On the evening of May 23, returning home from a dinner, Richard discovers, in his apartment, Scudder's body lying on the ground and firmly nailed to the floor by a knife. Managing not to panic, he decides to disappear to prevent whoever killed Scudder from killing him too. As she collects his things,

 he realizes that his apartment has been completely ransacked, and then remembers a notebook that Scudder always kept with him. Maybe that's what the killers were looking for?

The next morning Richard finds, by pure chance, Scudder's notebook, and prepares to disappear from circulation: to try to do so without a trace, he convinces the milkman with an excuse to lend him his work uniform.

On the way to the train station, the engineer feels observed, perhaps even spied on but, despite everything, he manages to get on a train bound for Scotland. He tries to lose track by getting off at a tiny station with a practically empty train, and leaves the station without a particular destination, finding, by pure coincidence, the welcome first of a couple of peasants, and then of a guest passionate about books. . . . . . . 'adventure.

The real instigator of the murder, Richard will discover, is Germany: the men who killed Scudder, in fact, belong to an organization called "Black Stone", a group of German spies infiltrated in England with the express purpose of collecting military secrets. . . . . . . . . . and to start the war.

 On their side they have vehicles (cars and even a plane) and people in abundance, and in fact they manage to identify him several times, but Richard, with a lot of luck and a bit of cunning, always manages to break the encirclement and escape.


Not only that, he also decrypts Scudder's notebook and realizes that the plot to kill Carolidis is just an excuse to start a war between Russia and Germany. There are written all the background of the various countries with the possible mutual accusations and the false appeals for peace: in short,

the detailed plan of the movements of all the great countries of Europe. Bizarre terms are reported countless times in the notebook; among these, the enigmatic expression "Thirty-nine steps".

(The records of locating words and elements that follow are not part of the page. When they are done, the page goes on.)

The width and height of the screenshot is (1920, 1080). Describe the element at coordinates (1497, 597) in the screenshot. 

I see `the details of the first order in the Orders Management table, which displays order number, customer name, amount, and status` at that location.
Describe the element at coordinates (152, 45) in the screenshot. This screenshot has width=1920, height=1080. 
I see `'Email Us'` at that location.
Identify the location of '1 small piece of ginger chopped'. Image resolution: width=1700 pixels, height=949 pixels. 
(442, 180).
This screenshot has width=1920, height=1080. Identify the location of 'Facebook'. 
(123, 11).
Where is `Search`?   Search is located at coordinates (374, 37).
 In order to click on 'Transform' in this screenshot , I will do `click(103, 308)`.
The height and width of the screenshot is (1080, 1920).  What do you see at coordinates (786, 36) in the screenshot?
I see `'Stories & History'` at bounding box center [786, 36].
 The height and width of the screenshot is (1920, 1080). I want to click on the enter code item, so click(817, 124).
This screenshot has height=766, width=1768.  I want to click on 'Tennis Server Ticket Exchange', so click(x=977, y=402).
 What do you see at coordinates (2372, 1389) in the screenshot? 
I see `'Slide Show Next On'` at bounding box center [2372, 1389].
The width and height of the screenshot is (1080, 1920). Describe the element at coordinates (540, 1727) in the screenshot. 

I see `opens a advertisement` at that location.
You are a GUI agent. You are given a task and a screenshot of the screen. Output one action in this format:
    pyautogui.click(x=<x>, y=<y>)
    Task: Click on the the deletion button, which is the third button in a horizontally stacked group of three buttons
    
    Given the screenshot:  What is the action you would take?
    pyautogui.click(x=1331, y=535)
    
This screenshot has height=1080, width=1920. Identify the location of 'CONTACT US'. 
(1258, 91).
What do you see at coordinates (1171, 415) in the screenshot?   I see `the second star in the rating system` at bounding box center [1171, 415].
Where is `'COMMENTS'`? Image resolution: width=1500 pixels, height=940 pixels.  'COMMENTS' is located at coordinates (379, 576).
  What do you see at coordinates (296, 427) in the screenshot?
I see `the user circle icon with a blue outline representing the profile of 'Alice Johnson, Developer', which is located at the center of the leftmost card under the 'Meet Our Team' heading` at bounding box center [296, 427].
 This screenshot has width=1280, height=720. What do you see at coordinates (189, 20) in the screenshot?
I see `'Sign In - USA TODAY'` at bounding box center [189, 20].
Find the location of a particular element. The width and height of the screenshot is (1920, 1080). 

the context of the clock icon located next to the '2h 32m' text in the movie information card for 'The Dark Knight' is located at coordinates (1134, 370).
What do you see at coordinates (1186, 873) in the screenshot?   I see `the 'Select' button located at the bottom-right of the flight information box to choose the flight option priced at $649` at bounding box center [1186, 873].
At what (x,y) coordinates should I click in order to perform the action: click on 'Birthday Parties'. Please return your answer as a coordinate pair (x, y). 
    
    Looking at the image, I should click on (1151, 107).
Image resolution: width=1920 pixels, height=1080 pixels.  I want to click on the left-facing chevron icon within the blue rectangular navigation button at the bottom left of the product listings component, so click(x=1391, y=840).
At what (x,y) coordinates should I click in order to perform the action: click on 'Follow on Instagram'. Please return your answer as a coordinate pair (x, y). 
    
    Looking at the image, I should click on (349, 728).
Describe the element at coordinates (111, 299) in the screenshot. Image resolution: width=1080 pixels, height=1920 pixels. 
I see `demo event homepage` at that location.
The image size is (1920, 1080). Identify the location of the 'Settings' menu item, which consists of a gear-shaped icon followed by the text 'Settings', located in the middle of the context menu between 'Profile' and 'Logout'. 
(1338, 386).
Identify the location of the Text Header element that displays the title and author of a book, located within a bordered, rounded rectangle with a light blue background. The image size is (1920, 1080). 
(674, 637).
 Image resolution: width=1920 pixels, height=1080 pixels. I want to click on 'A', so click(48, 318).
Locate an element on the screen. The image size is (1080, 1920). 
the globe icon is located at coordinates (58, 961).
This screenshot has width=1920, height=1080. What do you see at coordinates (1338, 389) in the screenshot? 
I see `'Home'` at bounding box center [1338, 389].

During his escape, Hannay casually meets Sir Harry, a young and honest Liberal Party politician. After hearing the extraordinary story, he decides to help him and writes a letter to his godfather, the secretary of the Foreign Office Sir Walter Bullivant, in which the modalities of an appointment between the latter and Richard are established.

Shortly after, chased by the police, he ends up taking refuge in the worst place: the cottage inhabited by the instigator of Scudder's murder. He is almost discovered and in doubt he is locked up in a warehouse, which turns out to be full of explosives: realizing that it is the only hope, Richard detonates the explosive and, although seriously injured in the explosion, manages to escape through the moor and save yourself.

Once recovered (and as he will later discover, also officially cleared of the murder charge), Hannay manages to get to the appointment with Bullivant, set for June 13, and to convince him of the plot against Carolidis, who is killed. that same evening. The two men thus return to London, to everyday life.

 But what Scudder and Hannay feared comes true: despite all the efforts made by the police to ensure that the chiefs of staff of the Triple Entente, who will meet the next day, meet in the utmost secrecy, the German spies manage to get hold of it. . . . . . . . . . . . . , almost unnoticed, some crucial information.

Richard intervenes to save the situation: thanks to his intuition, the man manages to decipher the meaning of the phrase "Thirty-nine steps", and thus to discover the lair of the spies, stopping them just in time. The plot has been thwarted, England is safe.

A few weeks later, the bombing of Sarajevo will cause the First World War anyway. Richard Hannay is appointed captain, but he knows that the most important battle was fought before the war even started.